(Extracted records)
---------------
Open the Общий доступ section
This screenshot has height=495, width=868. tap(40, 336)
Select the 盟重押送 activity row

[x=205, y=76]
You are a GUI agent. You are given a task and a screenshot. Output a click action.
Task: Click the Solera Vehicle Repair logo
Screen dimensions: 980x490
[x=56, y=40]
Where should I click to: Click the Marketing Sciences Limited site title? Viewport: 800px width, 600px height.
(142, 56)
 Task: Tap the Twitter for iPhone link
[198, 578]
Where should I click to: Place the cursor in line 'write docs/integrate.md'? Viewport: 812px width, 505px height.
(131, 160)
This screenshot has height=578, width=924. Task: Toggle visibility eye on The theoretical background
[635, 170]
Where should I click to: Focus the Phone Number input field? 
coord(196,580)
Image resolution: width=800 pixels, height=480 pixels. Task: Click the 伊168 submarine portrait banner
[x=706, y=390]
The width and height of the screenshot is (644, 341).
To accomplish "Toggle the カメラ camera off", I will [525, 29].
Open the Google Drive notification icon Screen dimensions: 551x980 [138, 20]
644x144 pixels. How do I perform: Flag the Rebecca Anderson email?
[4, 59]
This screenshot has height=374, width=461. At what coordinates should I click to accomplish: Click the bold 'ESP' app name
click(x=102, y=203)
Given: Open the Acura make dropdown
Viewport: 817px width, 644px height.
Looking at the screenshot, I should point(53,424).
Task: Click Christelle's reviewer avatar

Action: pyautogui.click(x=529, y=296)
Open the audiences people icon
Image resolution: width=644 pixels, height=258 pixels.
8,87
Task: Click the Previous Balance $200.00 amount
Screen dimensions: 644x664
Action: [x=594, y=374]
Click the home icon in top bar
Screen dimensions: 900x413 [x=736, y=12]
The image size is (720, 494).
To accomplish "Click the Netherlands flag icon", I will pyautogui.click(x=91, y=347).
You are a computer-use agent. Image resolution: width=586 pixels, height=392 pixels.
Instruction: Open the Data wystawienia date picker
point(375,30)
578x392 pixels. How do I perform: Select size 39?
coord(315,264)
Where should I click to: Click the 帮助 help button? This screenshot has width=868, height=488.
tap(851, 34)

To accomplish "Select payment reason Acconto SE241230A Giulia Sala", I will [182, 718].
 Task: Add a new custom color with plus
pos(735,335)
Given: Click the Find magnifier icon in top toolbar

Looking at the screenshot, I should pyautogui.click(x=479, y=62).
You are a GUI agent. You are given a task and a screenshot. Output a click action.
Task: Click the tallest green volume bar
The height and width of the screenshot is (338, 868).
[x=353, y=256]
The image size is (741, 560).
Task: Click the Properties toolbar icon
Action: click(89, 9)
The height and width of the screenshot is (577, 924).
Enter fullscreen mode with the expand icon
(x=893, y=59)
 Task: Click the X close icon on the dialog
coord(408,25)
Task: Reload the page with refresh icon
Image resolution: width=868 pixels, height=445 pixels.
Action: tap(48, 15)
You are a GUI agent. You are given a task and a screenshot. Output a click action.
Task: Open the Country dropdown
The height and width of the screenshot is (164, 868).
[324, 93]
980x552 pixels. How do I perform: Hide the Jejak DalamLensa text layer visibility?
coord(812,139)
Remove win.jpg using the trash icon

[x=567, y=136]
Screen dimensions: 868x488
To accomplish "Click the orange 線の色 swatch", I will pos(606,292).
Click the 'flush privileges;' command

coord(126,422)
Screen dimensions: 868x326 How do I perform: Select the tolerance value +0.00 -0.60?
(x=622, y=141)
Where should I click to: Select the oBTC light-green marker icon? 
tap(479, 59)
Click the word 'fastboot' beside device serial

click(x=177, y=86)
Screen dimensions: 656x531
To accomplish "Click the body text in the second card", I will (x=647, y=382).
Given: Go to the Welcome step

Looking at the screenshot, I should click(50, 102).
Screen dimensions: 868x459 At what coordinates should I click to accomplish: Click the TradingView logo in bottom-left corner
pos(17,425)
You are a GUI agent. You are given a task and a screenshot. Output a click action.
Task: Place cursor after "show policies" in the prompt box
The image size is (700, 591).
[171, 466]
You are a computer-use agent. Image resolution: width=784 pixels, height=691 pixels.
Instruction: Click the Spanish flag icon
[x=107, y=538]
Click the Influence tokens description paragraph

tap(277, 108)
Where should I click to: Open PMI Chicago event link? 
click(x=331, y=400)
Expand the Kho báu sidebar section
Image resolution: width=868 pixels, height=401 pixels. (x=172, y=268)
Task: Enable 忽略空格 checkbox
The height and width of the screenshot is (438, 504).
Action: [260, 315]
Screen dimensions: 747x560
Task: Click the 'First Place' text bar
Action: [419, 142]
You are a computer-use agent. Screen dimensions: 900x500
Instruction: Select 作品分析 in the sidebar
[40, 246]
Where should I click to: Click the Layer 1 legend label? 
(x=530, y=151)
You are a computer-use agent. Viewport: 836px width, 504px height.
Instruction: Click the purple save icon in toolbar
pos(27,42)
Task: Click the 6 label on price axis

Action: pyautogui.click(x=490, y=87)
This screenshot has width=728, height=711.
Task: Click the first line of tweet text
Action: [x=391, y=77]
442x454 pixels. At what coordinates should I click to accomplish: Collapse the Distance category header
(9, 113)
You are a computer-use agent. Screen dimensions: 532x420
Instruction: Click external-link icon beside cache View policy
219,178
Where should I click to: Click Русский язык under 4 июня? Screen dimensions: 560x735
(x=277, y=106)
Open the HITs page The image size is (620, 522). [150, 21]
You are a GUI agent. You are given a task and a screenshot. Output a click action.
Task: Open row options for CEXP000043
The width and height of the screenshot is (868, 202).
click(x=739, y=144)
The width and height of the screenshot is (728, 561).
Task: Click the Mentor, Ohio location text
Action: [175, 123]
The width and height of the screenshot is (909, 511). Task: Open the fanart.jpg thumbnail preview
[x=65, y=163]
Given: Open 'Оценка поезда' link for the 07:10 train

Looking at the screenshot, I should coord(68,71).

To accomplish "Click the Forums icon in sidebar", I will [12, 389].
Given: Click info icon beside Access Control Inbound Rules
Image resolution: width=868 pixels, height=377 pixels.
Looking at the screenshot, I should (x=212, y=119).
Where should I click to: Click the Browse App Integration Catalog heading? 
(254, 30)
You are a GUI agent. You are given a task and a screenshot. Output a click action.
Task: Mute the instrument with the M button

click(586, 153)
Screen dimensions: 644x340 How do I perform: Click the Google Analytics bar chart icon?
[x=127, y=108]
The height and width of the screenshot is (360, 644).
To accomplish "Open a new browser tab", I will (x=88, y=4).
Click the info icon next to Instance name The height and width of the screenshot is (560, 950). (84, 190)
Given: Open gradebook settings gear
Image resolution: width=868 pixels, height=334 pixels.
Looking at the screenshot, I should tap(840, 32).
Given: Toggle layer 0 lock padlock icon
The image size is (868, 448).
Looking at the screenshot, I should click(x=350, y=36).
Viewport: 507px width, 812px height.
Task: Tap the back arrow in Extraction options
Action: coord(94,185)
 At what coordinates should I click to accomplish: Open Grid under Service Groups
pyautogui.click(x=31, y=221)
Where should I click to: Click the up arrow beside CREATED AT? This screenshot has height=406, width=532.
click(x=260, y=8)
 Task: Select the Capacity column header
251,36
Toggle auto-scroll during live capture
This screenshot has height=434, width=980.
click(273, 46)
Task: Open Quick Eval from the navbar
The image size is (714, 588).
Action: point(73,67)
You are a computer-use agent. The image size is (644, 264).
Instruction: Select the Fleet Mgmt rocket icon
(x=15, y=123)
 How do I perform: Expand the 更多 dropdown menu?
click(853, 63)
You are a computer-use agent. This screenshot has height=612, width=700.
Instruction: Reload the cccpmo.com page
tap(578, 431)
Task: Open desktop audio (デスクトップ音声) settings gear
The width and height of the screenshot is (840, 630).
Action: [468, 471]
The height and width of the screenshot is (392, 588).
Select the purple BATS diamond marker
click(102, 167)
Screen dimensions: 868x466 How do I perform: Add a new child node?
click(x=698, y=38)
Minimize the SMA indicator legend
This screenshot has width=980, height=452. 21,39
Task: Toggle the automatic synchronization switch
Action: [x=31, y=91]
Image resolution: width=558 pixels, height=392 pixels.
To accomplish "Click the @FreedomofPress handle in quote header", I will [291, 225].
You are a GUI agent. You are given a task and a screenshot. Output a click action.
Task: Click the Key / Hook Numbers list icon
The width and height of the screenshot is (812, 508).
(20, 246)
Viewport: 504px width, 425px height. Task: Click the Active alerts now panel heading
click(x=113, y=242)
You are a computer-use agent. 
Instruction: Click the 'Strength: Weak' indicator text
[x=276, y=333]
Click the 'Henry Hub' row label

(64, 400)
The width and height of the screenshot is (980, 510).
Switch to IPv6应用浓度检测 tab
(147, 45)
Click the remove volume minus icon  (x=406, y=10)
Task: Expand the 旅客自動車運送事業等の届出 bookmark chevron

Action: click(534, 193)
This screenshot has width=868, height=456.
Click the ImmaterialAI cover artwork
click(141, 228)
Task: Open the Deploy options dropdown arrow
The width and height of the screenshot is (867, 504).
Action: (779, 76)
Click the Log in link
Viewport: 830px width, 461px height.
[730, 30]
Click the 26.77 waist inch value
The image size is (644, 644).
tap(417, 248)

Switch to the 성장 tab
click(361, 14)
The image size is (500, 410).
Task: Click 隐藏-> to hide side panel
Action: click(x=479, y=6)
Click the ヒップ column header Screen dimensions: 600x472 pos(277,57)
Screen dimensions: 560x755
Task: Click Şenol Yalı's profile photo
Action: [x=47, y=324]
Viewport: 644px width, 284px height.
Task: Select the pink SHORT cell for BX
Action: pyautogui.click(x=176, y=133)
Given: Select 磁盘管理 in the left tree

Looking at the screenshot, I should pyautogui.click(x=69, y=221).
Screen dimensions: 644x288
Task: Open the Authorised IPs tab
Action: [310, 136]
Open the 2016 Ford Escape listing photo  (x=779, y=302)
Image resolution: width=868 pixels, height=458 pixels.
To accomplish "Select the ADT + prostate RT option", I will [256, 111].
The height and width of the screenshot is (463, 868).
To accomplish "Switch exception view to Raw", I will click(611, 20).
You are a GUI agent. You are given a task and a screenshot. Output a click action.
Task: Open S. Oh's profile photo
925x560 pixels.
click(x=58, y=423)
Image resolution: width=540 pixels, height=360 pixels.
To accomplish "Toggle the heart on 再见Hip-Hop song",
---------------
Print, exactly as they appear above, the lines running from the one with "Switch to IPv6应用浓度检测 tab" through the final line.

Written response -
Switch to IPv6应用浓度检测 tab
(147, 45)
Click the remove volume minus icon  (x=406, y=10)
Task: Expand the 旅客自動車運送事業等の届出 bookmark chevron

Action: click(534, 193)
This screenshot has width=868, height=456.
Click the ImmaterialAI cover artwork
click(141, 228)
Task: Open the Deploy options dropdown arrow
The width and height of the screenshot is (867, 504).
Action: (779, 76)
Click the Log in link
Viewport: 830px width, 461px height.
[730, 30]
Click the 26.77 waist inch value
The image size is (644, 644).
tap(417, 248)

Switch to the 성장 tab
click(361, 14)
The image size is (500, 410).
Task: Click 隐藏-> to hide side panel
Action: click(x=479, y=6)
Click the ヒップ column header Screen dimensions: 600x472 pos(277,57)
Screen dimensions: 560x755
Task: Click Şenol Yalı's profile photo
Action: [x=47, y=324]
Viewport: 644px width, 284px height.
Task: Select the pink SHORT cell for BX
Action: pyautogui.click(x=176, y=133)
Given: Select 磁盘管理 in the left tree

Looking at the screenshot, I should pyautogui.click(x=69, y=221).
Screen dimensions: 644x288
Task: Open the Authorised IPs tab
Action: [310, 136]
Open the 2016 Ford Escape listing photo  (x=779, y=302)
Image resolution: width=868 pixels, height=458 pixels.
To accomplish "Select the ADT + prostate RT option", I will [256, 111].
The height and width of the screenshot is (463, 868).
To accomplish "Switch exception view to Raw", I will click(611, 20).
You are a GUI agent. You are given a task and a screenshot. Output a click action.
Task: Open S. Oh's profile photo
925x560 pixels.
click(x=58, y=423)
Image resolution: width=540 pixels, height=360 pixels.
To accomplish "Toggle the heart on 再见Hip-Hop song",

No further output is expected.